Re: rental cohousing?
From: Richart Keller (richart.kellergmail.com)
Date: Mon, 7 Feb 2011 09:03:46 -0800 (PST)
Hi 

I agree that CohoUS should not try to become one.  Actually, I was
responding to the suggestion that a new non-profit be set up to be an
intermediary. I think although the existing affordable housing
intermediaries have a considerable amount of useful experience and resources
and that there is significant useful overlap, there are substantial
differences between their basic assumptions and approaches and some of the
approaches that cohousing communities taken,   

Rick

Richart Keller, AICP
120 Pulpit Hill Road #25
Amherst, MA 01002
413-835-0011
401 486-2677 (cell)




-----Original Message-----
From: Jessie Kome [mailto:jehako [at] mac.com] 
Sent: Sunday, February 06, 2011 11:49 AM
To: Cohousing-L
Subject: Re: [C-L]_ rental cohousing?



Hi-

> 
> On 6 Feb 2011, at 12:00 AM, Richart Keller wrote:
> 
>> Great idea!  Would just modify it a little: the national organization 
>> would be there to support local efforts (sort of like LISC or the 
>> Enterprise
>> Foundation) so that the housing would be locally owned but the technical
>> support for organizatonal development would come from the national
>> organization (including peer matching), the advocacy from the national
and
>> state/regional branches, and the funding from a mix of national, state
and
>> local businesses, government, and foundations.  This approach would
evolve
>> to match the different functions with the most appropriate, responsive,
>> effective, and efficient level.
> 

I am not so sure that CohoUS should try to become a national affordable
housing intermediary on the order of a LISC or Enterprise.  But I think
cohousers can do a better job of reaching out to them and other existing
affordable housing intermediaries.  They raise funds from the private sector
and government and grant or loan them, with technical assistance, to smaller
national organizations like CohoUS and to local nonprofits such as community
development corporations that are trying to get projects off the ground.
The intermediaries also help create partnerships with states and local
governments to help smooth the approval path and secure additional subsidy
financing.  Finally, they know more than a little about securing private
market financing and forming partnerships with private businesses.  Just
before the recession, I think I heard in a conference that Enterprise had
originated about $1 billion (USD) in deals during the previous year. 

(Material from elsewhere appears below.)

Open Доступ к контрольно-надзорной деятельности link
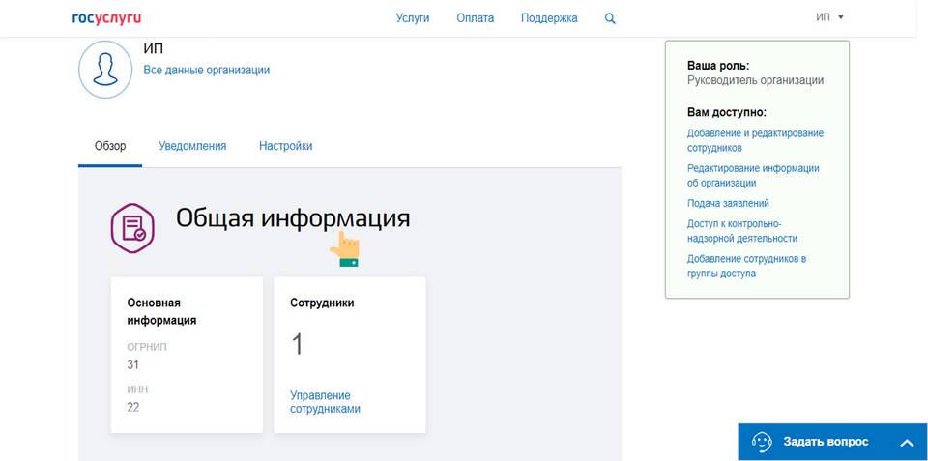(741, 231)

If you have an interest in some of the approaches communities are taking to
stabilize neighborhoods, take a look at http://www.hud.gov/nspta and be sure
to look at the learning center and the toolkits.  Some of the material
relates to a specific government program, but much of it is generic
approaches and documents that can be adapted to the specific facts of a
particular project.  Many of the items are branded with logos to indicate
the organization that contributed them.  For example, the rehabilitation
guides (which include a lot of info on green/sustainable practices) were
contributed by Enterprise.

-Jessie Handforth Kome
Eastern Village Cohousing
Silver Spring, MD 

"Where the Community Life committee is re-forming today!"